Banking and finance expert Can Van Luc, chief economist of the Bank for Investment and Development of Vietnam, told Việt Nam News that the Fed’s move in theory will affect the country’s economic growth, foreign debt payment obligations, exchange rate and foreign investment.
“The Fed’s move may push up the global interest rate and slow global economic growth, which will reduce the demand for Vietnam's export goods. It therefore will slow the country’s economic recovery in the context that the import-export turnover per GDP of Vietnam stays high at around 185 per cent in 2021 and the US is Vietnam's top import partner with an import revenue of $96.3 billion in 2021, accounting for 28.6 per cent of Vietnam's total export turnover,” Luc said.
In addition, borrowing costs of the Vietnamese Government and its firms will increase when the US dollar strengthens against the Vietnamese dong in the wake of the Fed’s interest rate hike, Luc said.
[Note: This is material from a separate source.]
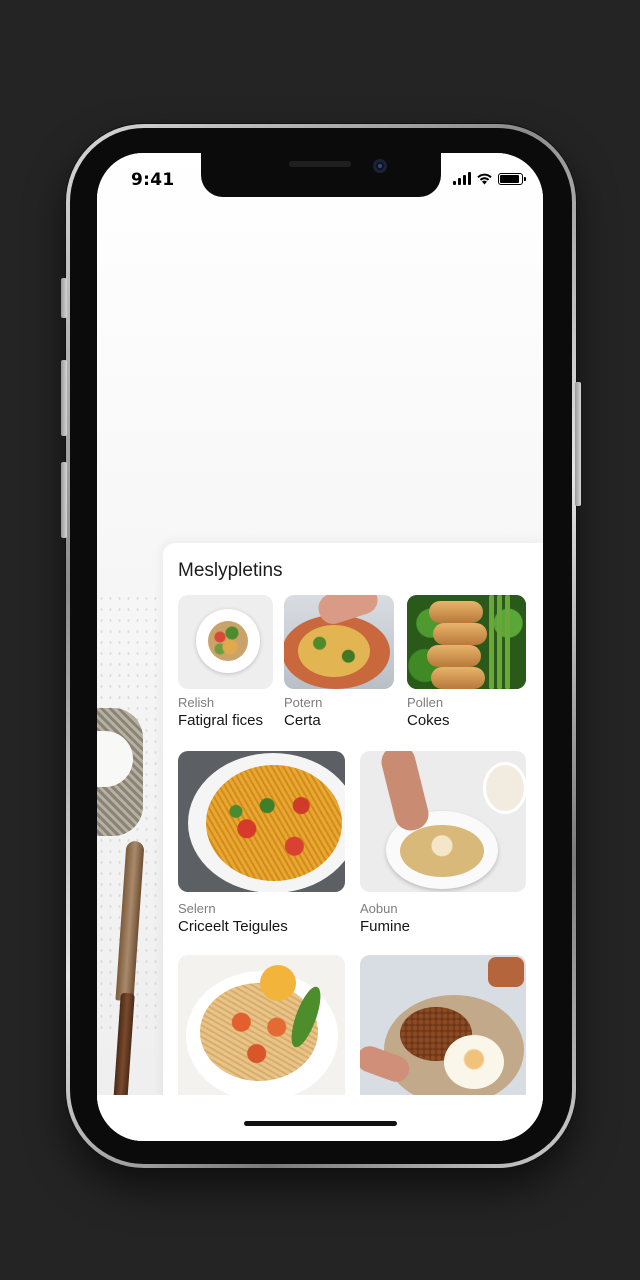  Describe the element at coordinates (380, 166) in the screenshot. I see `front-camera-icon` at that location.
"The Fed’s move can also impact foreign investment capital flows, especially foreign indirect investment, because some foreign investors will be concerned about risks and they will withdraw their capital from emerging markets to invest in the US and other developed markets to shelter the risks and enjoy higher interest rates."
However, Luc forecast the foreign capital withdrawal, if any, will not be much in the Vietnamese market. In the first four months of this year, foreign investors only net sold nearly VND2.5 trillion, equivalent to nearly $110 million, in the Vietnamese stock market, because Vietnam is still considered an attractive investment market with political and macro-economic stability, and high potential economic growth of some 6-6.5 per cent in the 2022-23 period.
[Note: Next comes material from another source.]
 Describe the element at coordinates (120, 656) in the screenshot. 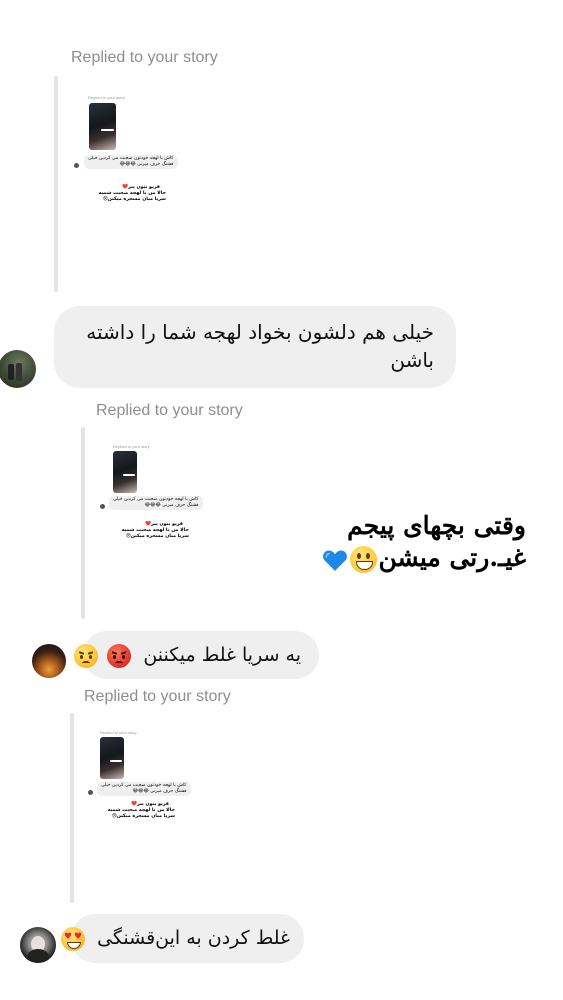

I see `pouting-face-icon` at that location.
The country’s foreign exchange rate is also expected not to be affected significantly by the Fed’s move.
While most currencies of developing countries have fallen against the dollar in the wake of the Fed’s interest rate hike last week, the dong has remained unchanged.
The US dollar index continues to rise by 0.5 per cent this week, resulting in depreciation of emerging market currencies, of which the Chinese yuan fell by 1.1 per cent; Indian rupee, 0.6 per cent, and Thai baht, 0.34 per cent. However, the dong remains stable, hovering around VND22,960 per dollar.
Analysts from the Saigon Securities Incorporation (SSI)’s Research attributed the stabilisation of the dong to the abundant supply of the greenback in the country thanks to rising trade surplus, foreign direct investment and remittance sources.
Banking expert Dr. Chau Dinh Linh said Vietnam’s foreign reserve hit a record high of nearly $110 billion to date and will keep rising. The value, which is four times higher than in 2015, will be an important buffer to help the country’s economy withstand external shocks and contribute to stabilising the macro-economy and strengthening foreign investors’ confidence.
Meanwhile, according to reports from the General Statistics Office, Vietnam’s trade surplus to the US and foreign direct investment disbursement in the first four months of this year have been positive, hitting $2.5 billion and $5.9 billion, respectively.
Overseas remittance also rose by 14 per cent to $1.8 billion in the first quarter, according to the State Bank of Vietnam.
Linh estimated the country’s remittances to reach $18.9 billion in 2022 as they have seen an average growth rate of 4.4 per cent per year in the past three years.
Ready to take action
However, experts said the Government needs to be cautious with the Fed’s next moves to take effective measures to minimise adverse impacts as the Fed and other central banks around the world are still tending to tighten monetary policy and increase interest rates.
The Economist Intelligence Unit expects the Fed to raise rates seven times in 2022, reaching 2.9 per cent in early 2023. Starting in June, US officials also plan to shrink their $9 trillion asset portfolio, a policy move that will further push up borrowing costs.
According to Luc, it is necessary to continue strengthening the coordination of monetary and fiscal policies and price management in order to stabilise the macro-economy.
“Flexible monetary policy scenarios should be mapped out to deal with stronger monetary policy tightening that can be taken by the Fed and major central banks,” Luc suggested.
Besides, relevant authorities need to develop a suitable roadmap for price hikes of goods under the management of the State such as petrol, electricity, healthcare and education to better control inflation, he said.
In addition, the Government should monitor and evaluate foreign debt obligations when the Fed raises interest rates in order to give warnings to firms that have foreign debts, besides continually managing the foreign exchange market proactively and flexibly to stabilise the exchange rate.